I think there are at least two aspects of this,
1. Having and raising a family
This I think this needs to be in the game at a mechanical level anyway, because we're also talking about things like animal husbandry and wildlife having young. It would also be nice to see this for the NPCs; to see children in villages grow up and for them to bond with other village members and also have babies. So ultimately what we're talking about is implementing some life cycle system to the game, which would also apply to human NPCs, and then would also apply to the player. The player should be able to do it, simply because NPCs should be able to do it.

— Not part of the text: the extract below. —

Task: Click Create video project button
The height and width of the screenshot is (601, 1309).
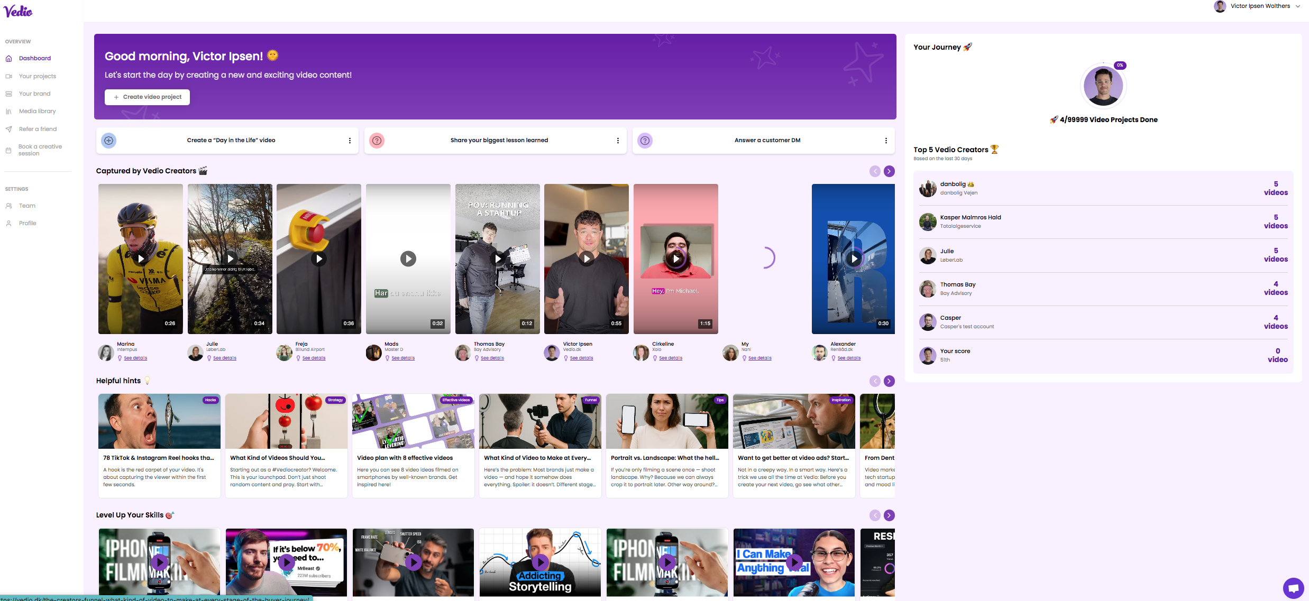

You would find a mate, divide responsibilities, and then I think like others have said, the only real way to manage the baby is for it to happen all of the sudden because there's no good mechanic for it. Perhaps a chance that the wife gets pregnant if you're sleeping in the same room, with the chances going up the more time you spend together, or depending on some emotional relationship between the two of you that is tracked by the game somehow (such as the game determining if you're angry with each other or in positive relations, though I'm not sure how exactly that would be tracked). Then the pregnancy would come to term and there would be a baby.
2. The ceremony
This would be not just finding a mate to bond with, but having some type of ritual to mark the occasion and seal the bond and officially make you married. Generally speaking, I think it would be nice to see things like village festivals and festivities in the game. I can't speak much to what went on in Iron Age Finland, so I'm just thinking of what might go on in a Medieval village, where you might have some festival decorations like wreaths and garlands, and feasts, and music, and singing and dancing. I've been looking at old shepherd's almanacs, and the winter months after the harvest are set aside as a kind of feasting period. Then by May again, you get allusions to festivals again with May wreaths and so on.
The point being that right now it seems that there's no real social life to villages. Like a lot of things in the game, it feels villages exist to be primarily instrumental to gameplay, which is not the wrong focus for the start. But things can be expanded to make villages feel as if they have a life of their own, and then bringing the same mechanics for NPCs to the player also makes sense here.